→ PROVIDED INFORMATION
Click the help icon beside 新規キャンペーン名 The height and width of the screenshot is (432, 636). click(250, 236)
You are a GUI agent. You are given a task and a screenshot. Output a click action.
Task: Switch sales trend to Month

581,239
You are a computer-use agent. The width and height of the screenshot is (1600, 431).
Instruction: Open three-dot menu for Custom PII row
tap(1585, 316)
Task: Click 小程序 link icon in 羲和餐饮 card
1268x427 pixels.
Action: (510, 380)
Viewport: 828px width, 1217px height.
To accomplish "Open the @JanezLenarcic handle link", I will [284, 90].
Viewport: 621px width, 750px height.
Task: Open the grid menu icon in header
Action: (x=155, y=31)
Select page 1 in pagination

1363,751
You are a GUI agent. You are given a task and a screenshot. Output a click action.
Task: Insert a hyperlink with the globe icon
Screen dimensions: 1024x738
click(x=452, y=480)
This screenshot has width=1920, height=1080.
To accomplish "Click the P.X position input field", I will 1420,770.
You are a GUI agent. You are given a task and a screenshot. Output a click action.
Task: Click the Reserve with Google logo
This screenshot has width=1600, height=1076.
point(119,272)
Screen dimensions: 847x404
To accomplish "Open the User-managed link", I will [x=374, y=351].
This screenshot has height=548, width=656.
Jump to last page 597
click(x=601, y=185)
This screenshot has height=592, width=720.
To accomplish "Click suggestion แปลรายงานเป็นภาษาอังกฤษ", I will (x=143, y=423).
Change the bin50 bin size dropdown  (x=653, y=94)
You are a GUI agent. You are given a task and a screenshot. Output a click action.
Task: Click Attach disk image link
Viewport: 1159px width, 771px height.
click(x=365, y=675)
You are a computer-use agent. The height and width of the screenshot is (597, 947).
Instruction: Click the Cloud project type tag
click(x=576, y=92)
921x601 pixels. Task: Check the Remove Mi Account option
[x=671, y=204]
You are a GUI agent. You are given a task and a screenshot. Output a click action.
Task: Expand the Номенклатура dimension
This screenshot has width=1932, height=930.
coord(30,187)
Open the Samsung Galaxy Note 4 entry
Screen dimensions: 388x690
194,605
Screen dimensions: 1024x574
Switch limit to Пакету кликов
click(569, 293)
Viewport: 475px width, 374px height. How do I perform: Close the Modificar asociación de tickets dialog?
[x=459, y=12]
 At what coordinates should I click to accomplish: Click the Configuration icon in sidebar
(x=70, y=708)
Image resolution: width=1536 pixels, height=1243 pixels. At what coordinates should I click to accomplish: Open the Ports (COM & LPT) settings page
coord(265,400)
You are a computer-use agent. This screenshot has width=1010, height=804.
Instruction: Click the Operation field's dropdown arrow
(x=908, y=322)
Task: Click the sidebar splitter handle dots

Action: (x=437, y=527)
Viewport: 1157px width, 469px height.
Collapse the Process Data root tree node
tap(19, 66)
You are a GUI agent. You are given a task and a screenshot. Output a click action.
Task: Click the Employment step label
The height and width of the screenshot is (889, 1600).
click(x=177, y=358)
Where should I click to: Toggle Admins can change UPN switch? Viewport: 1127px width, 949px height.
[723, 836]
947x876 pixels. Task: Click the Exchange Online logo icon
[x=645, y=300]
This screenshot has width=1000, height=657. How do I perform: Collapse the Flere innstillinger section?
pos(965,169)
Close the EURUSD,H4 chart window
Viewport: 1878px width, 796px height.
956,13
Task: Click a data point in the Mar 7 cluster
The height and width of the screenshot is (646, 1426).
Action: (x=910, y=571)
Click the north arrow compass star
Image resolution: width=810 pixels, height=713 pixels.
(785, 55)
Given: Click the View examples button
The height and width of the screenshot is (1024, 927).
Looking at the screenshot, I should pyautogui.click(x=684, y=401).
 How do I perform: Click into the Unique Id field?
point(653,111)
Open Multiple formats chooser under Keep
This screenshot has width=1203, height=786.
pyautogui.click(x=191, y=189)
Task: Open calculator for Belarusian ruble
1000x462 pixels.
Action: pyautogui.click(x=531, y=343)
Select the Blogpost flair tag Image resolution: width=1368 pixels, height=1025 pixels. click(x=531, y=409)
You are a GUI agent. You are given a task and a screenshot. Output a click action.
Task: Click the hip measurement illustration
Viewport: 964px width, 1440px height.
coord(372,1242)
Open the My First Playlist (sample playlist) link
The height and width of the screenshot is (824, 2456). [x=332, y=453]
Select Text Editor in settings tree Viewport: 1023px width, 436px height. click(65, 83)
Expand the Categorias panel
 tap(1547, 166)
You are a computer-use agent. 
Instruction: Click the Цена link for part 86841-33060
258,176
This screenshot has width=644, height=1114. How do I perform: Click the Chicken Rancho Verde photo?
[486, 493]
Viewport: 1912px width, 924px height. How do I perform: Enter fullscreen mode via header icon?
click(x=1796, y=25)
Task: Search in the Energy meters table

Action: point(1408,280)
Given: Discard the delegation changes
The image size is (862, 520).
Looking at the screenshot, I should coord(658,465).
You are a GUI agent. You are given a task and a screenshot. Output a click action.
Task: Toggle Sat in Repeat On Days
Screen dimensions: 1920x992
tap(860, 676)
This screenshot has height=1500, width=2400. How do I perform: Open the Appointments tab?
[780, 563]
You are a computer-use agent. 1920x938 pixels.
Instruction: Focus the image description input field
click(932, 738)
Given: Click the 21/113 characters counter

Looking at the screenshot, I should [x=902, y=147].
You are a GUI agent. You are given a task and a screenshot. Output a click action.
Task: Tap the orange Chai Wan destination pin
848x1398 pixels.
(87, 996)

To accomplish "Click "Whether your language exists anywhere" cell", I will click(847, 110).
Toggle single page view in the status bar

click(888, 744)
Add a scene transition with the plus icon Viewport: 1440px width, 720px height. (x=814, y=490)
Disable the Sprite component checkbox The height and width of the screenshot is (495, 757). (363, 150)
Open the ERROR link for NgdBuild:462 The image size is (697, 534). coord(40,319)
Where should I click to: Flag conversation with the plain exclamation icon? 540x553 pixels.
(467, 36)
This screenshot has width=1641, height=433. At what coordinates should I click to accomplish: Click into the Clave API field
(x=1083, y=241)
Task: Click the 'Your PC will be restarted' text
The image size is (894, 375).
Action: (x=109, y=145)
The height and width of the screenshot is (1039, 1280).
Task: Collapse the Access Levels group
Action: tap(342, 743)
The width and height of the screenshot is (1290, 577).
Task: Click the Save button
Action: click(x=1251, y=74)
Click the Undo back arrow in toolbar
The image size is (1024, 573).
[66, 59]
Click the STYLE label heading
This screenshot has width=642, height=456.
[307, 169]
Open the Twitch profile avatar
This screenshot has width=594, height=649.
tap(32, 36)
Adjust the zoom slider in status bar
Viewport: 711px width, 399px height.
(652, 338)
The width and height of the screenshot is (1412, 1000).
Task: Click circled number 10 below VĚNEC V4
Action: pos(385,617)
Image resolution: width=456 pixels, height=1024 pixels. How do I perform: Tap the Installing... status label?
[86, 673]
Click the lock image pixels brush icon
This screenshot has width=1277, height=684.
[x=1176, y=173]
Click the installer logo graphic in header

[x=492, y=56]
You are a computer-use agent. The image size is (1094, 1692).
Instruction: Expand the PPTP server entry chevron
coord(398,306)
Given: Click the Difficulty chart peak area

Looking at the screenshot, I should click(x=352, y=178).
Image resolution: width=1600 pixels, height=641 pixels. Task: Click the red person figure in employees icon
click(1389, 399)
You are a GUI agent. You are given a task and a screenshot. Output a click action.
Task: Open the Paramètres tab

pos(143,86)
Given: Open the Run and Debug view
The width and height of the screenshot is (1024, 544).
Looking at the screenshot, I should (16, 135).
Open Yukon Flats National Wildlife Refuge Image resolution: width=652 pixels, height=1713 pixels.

→ EXERCISE GOAL
Each line in the data that holds the string "computer" should be found and copied.

→ RESPONSE AREA
You are a computer-use agent. The width and height of the screenshot is (1600, 431).
You are a computer-use agent. The height and width of the screenshot is (597, 947).
You are a computer-use agent. This screenshot has width=1010, height=804.
You are a computer-use agent. 
You are a computer-use agent. 1920x938 pixels.
You are a computer-use agent. The image size is (1094, 1692).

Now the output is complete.